START Given data

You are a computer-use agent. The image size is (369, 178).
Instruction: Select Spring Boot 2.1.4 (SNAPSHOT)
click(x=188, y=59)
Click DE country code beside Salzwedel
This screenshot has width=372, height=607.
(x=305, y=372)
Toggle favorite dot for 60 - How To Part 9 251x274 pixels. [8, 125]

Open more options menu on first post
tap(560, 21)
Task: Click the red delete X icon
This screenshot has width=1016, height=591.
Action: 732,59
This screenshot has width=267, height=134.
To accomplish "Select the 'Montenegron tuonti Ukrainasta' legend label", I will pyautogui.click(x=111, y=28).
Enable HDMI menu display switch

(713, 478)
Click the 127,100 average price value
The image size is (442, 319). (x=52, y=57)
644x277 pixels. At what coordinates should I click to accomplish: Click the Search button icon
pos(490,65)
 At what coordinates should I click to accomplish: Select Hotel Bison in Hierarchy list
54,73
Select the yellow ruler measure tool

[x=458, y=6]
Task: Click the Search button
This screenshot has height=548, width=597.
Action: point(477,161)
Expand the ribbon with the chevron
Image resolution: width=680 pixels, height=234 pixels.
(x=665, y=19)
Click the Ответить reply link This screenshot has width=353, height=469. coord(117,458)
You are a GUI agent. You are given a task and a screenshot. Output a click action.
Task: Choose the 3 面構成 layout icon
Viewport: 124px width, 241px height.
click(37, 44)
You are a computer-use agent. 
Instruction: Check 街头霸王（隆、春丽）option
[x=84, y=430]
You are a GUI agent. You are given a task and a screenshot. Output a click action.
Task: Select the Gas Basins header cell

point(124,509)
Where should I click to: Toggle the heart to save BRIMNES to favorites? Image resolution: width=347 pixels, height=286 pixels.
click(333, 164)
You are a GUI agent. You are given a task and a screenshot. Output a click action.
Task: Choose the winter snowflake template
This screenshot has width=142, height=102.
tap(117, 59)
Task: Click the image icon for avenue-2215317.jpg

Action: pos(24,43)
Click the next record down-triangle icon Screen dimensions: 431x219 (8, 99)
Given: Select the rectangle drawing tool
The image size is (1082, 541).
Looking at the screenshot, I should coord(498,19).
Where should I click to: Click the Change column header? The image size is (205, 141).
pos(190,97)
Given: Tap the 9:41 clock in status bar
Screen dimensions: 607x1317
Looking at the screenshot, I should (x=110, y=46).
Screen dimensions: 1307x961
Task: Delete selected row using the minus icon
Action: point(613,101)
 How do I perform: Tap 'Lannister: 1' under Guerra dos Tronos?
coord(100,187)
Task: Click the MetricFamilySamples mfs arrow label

END Given data

Your answer should be each line from the preceding material in which the word "Choose" occurs.

Task: Choose the 3 面構成 layout icon
Task: Choose the winter snowflake template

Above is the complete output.